2 min read
Sarah Lane-Hawn: Human Before Tech, Courage Before Titles, and Systems that Actually Serve
George B. Thomas
Oct 7, 2025 3:10:50 PM

I knew this conversation was special the moment Sarah started talking. Not because we were about to geek out on data or HubSpot, but because she kept circling back to HUMANS. Her path is not a highlight reel. It is a series of honest choices. Less perfection. More courage. Less performance. More partnership.
That is where the real impact sits.
From Math and the Navy to Human-Centered Ops
Sarah began as a civilian cost analyst with the U.S. Navy after earning a math degree.
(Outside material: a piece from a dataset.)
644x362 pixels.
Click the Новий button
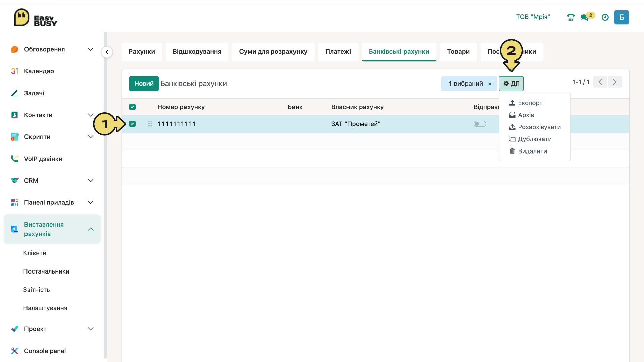[144, 83]
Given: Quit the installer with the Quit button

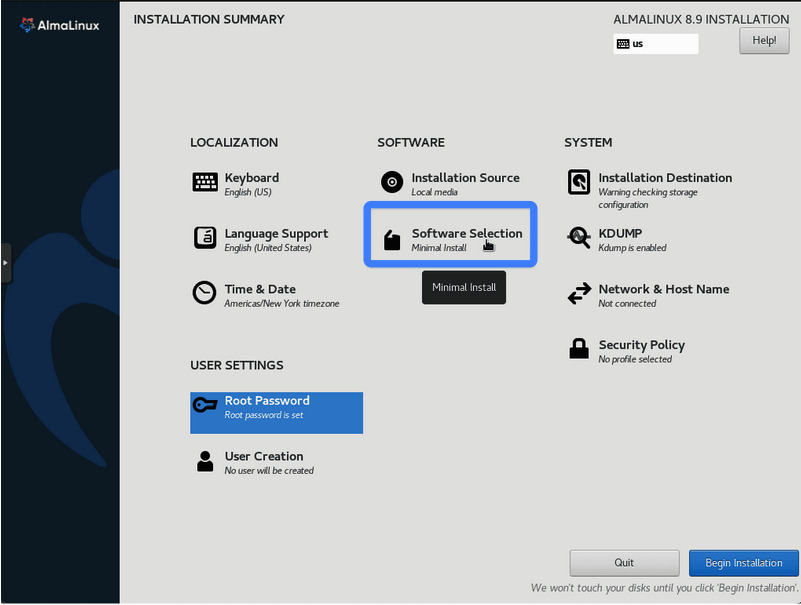Looking at the screenshot, I should pyautogui.click(x=624, y=563).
Early on, she carried the weight many high achievers know.
- If you never make a mistake, you are safe.
- If you never ask questions, you belong.
Over time, that story cracked. Mentors showed up, a customer success rep who noticed her curiosity. A solutions engineer who made expertise feel welcoming. A manager who said, “Let’s learn it together.”
That changed her operating system. She stopped proving and started partnering. Work got better. So did the people around her.
The Cost of Being Heard
There is a moment from college that mattered. Sarah softened her accent to be taken seriously. It opened doors. It also quieted a piece of home. She is candid about that tradeoff. Hearing it, I thought about how many talented folks reshape themselves just to get a fair shot.
Leaders, sit with this. If your culture only hears certain voices, you are losing ideas you cannot afford to lose.
The Ops Crucible That Built Momentum
Then came the project that moved her from theory to traction. Multiple Salesforce orgs. A new HubSpot integration. An outside agency is already stuck. She was asked to lead. Sarah mapped reality instead of wish lists, wrote decisions down, and gave the team a way to move.
It shipped, not because of luck, but because she kept people confident and the plan simple. That is operations at its best. Clarity over chaos. Progress over posturing.
Empowerment That Works On Tuesday Afternoon
What I love most is how Sarah thinks about empowerment. It is not a slogan. It is two steady habits. First, reflect a person’s worth back to them. Showing up has value, even when knowledge is still catching up. Second, make access and information easy so skills can compound.
Dignity and enablement. Humanity and how-to. That mix turns complex projects into shared wins.
Where HubSpot Fits In
When we looked ahead, Sarah’s excitement was not about shiny tools. It was about what smarter systems can do for real humans. Clean enrichment that updates automatically. Automation that feels natural. Physical gifting that lands at the right moment. Geofenced ads that support a full buying committee.
Thought leadership tailored to each decision maker. The rule she returns to is simple. Start with the experience you want a person to have. Then let the tech serve the strategy.
Sarah’s message is clear and steady. Take up space. You are allowed to be here as you figure it out.
You are not an imposter. You are a human.
Find collaborators who lead with generosity. The HubSpot ecosystem is expansive enough for individuals who prioritize outcomes over optics.
Why This Conversation Matters
Operations is not a maze of tools. It is a promise to lower friction for buyers and the teams that serve them. Sarah lives up to that promise. She shows that excellence is not the absence of mistakes. It is the presence of courage, curiosity, and care.
If you needed a practical nudge, take this one. Ask the question. Write the plan. Ship the next step. Keep your roots. Claim your room. Then build a system that helps someone else flourish, too.
I felt grateful to sit with Sarah. The story is honest, useful, and steady. I think you will feel it as you listen.